I don't understand call centres like this. Who cares what the people who work in them wear?

We've found that when you don't enforce some sort of dress code, people start taking things to the extreme. In our call centers we have a collared shirt and jeans requirement. We tried no dress code for a while and it got to be really bad. Torn up pajama pants, slippers, dirty shirts, sweats, flip flops, etc. People wouldn't bathe before work, they would literally roll out of bed and show up. There's also correlating studies out there about personal appearance and performance. Like all good things, a few bad apples ruined it for the rest of us.
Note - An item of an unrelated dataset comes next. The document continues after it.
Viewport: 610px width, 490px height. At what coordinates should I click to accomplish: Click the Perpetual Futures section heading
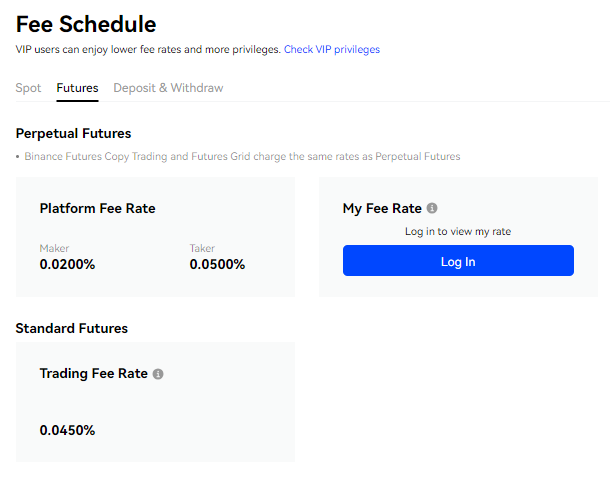click(x=73, y=133)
During the summer they relax a little and allow shorts.

sbaldrick
Jul 19, 2006
Driven by Hate
unless you work for a call centre for a company where working there means you can advance to other departments (like a bank) then a dress code is stupid.

Pretty much all companies should adopted the old zappos model where exec have to work in the call centre which was designed to stop stupid policies.

Boomer The Cannon
Oct 27, 2011

Gotta see it live!


cuntvalet posted:

I'm a little surprised they'd be allowed in the first place. I'm under the impression that the call centre I work at would be an office casual sort of dress code, because yes, while people aren't going to see you when you talk to them, people in the surrounding areas will see you come and go from work, and it helps if people aren't dressed like slobs...customer confidence and all.
Because nothing says classy like being sandwiched between a skill games casino-thingy and a cold-storage warehouse.

Oh wait, we are.

On the bright side, we`re getting a $2 + raise, so I can suck it up for a little longer at least.

Gothmog1065
May 14, 2009

sbaldrick posted:

I don't understand call centres like this. Who cares what the people who work in them wear?

The call center I work at doesn't have a dress code per se. More of a "wear some sort of clothing covering your crotch and chest" type of dress code. The Tier 1's across the parking lot have to wear "business casual". Sucks to be them.

Loving Life Partner
Apr 17, 2003
I love how when someone is fired there's literally no communication about it. If you're around at a certain time, you'll see your manager clear their desk out but that's it.

THAT EMPLOYEE NEVER WORKED HERE :geno:

Robzor McFabulous
Jan 31, 2011

Loving Life Partner posted:

I love how when someone is fired there's literally no communication about it. If you're around at a certain time, you'll see your manager clear their desk out but that's it.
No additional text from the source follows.